Mélanie Taravant, qui pilote “C Médiatique” et est également une figure de la chaîne, est aussi mentionnée dans ce climat généralisé. Si son rôle précis dans les tensions n’est pas détaillé, son nom est associé à cette ambiance générale qui “plombe les émissions”. Cela suggère que le malaise n’est pas confiné à “C à Vous” mais pourrait toucher plus largement les productions de la société qui les fabrique, 3e Œil Productions, l’un des plus gros producteurs de flux en France.

La conclusion de l’enquête est sans appel : “Les sourires sont là pour la caméra, mais en coulisse, la réalité est bien plus sombre”. C’est le drame classique du spectacle. Le public voit la lumière, l’éclat, la performance. Il ne voit pas les câbles, la sueur, ni les larmes qui coulent une fois le générique de fin lancé. Ce scandale, qui risque de secouer durablement France 5 et son émission phare, est un rappel brutal que la télévision est une industrie comme une autre, avec ses luttes de pouvoir, ses ambitions déçues et, trop souvent, ses “coûts humains”.

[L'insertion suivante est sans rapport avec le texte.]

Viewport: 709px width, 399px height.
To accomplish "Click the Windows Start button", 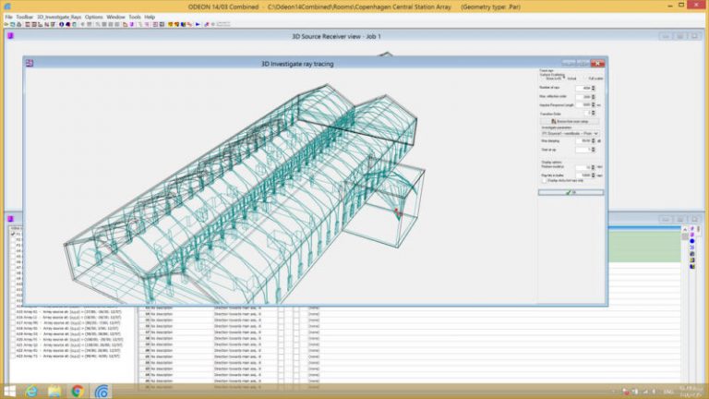I will [9, 391].
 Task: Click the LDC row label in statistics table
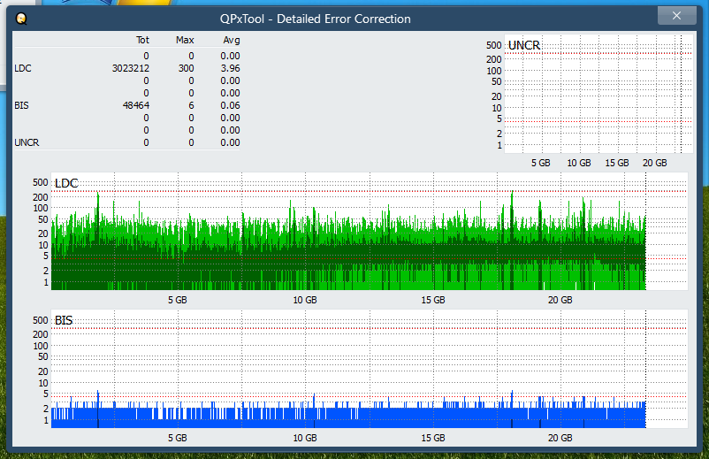click(22, 68)
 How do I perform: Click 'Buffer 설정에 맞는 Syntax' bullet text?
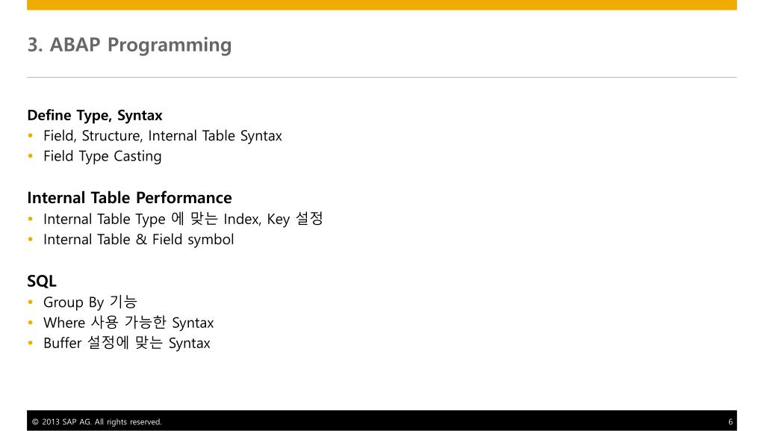coord(127,344)
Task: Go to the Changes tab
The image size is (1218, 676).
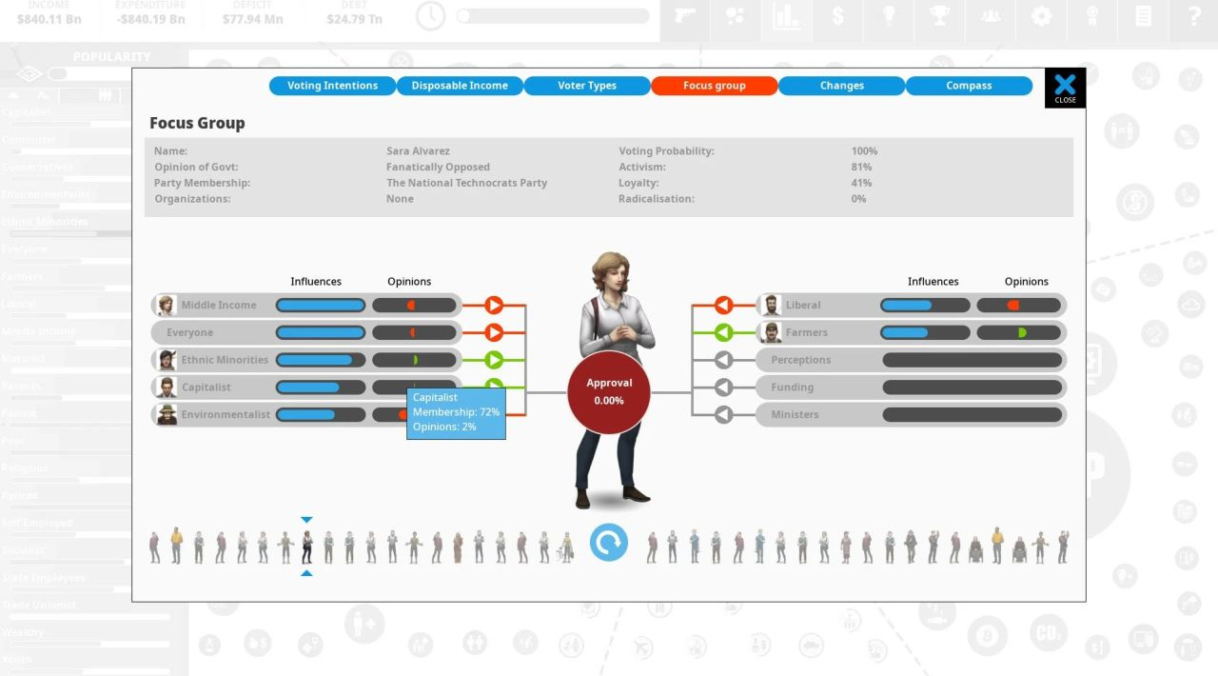Action: [841, 86]
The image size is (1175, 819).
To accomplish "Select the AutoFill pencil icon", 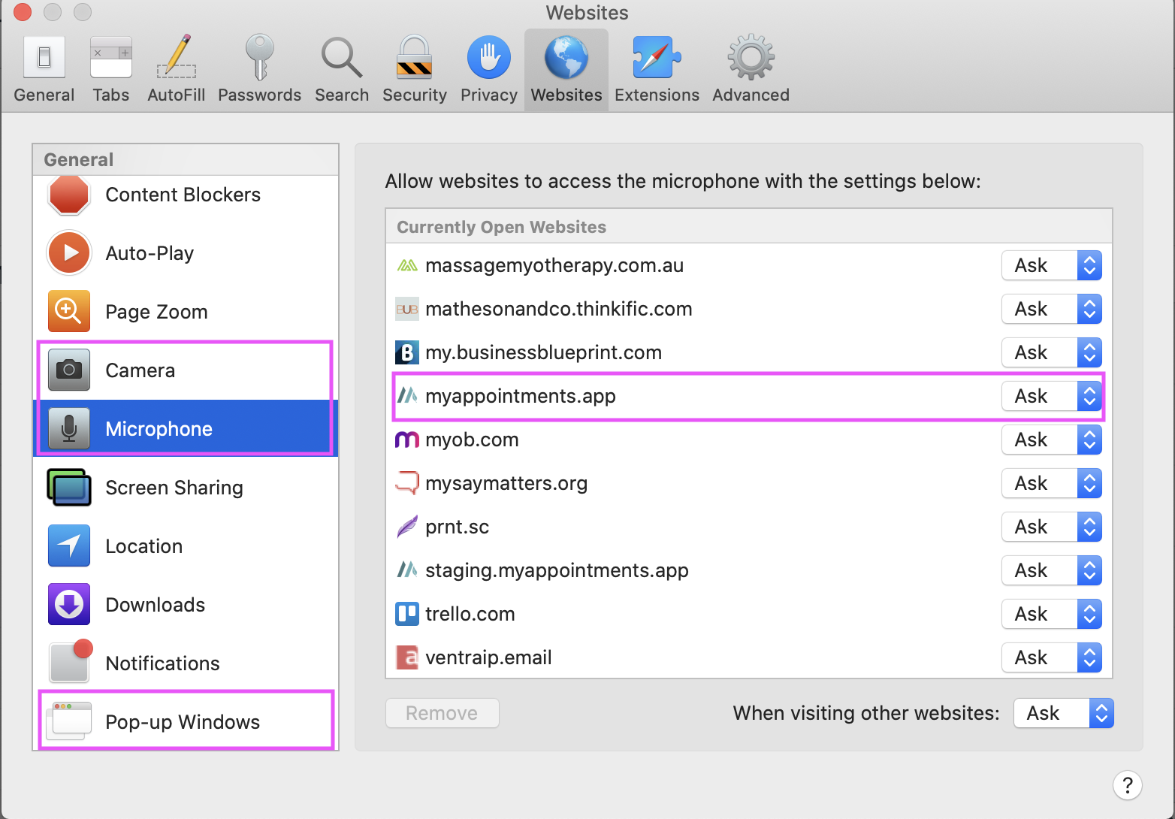I will pos(177,59).
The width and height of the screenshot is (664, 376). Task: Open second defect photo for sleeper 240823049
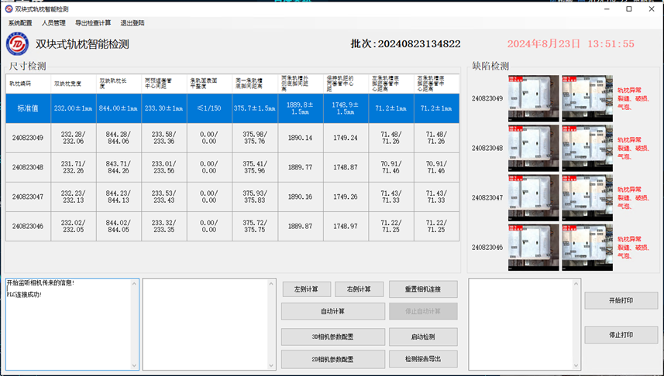[x=587, y=98]
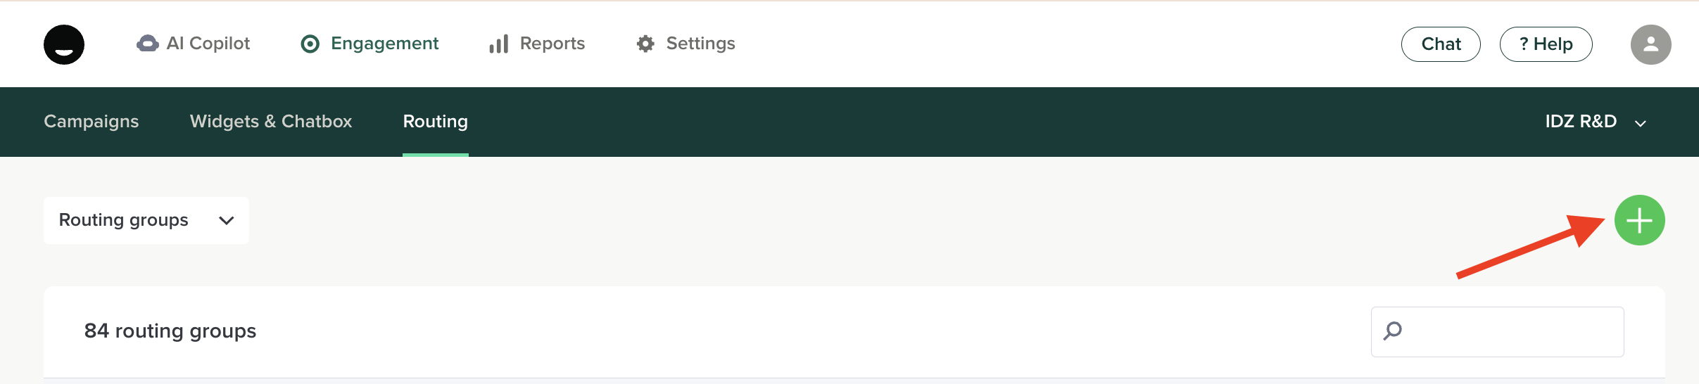Navigate to the Reports text label
This screenshot has width=1699, height=384.
pyautogui.click(x=552, y=44)
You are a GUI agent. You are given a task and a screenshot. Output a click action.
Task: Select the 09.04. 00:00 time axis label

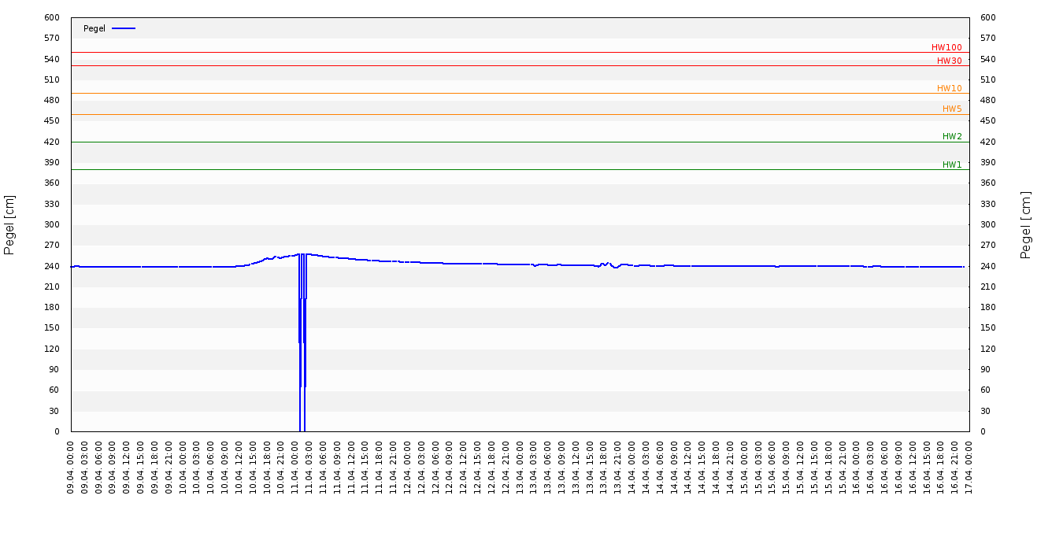pyautogui.click(x=71, y=466)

Pour l’instant, ni la chaîne, ni la production, ni les animateurs concernés n’ont officiellement réagi à ces révélations. Mais le silence ne fait souvent qu’amplifier le bruit de fond. Les téléspectateurs, désormais avertis, regarderont-ils “C à Vous” du même œil ? Chercheront-ils, derrière les éclats de rire d’Anne-Elisabeth Lemoine, les signes d’une tension dissimulée ? Une chose est certaine : l’illusion d’une grande famille heureuse et unie a volé en éclats. La belle vitrine de “C à Vous” cache désormais des fissures béantes, et il faudra bien plus que de la bonne humeur de façade pour les réparer. Le malaise est palpable, et l’onde de choc de ces révélations ne fait que commencer.